*** Data Section Begins ***
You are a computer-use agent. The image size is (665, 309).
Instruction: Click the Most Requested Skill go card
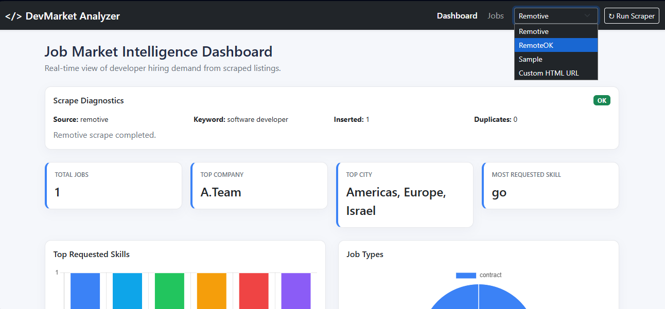point(550,185)
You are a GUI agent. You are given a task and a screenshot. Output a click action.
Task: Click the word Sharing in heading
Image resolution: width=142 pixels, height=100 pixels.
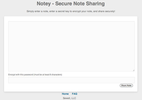point(95,4)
*** Data Section Ends ***
▸ Work instruction: Sift the data above for lines with "agent", then copy each one.

▸ Written response:
You are a computer-use agent. The image size is (665, 309).
You are a GUI agent. You are given a task and a screenshot. Output a click action.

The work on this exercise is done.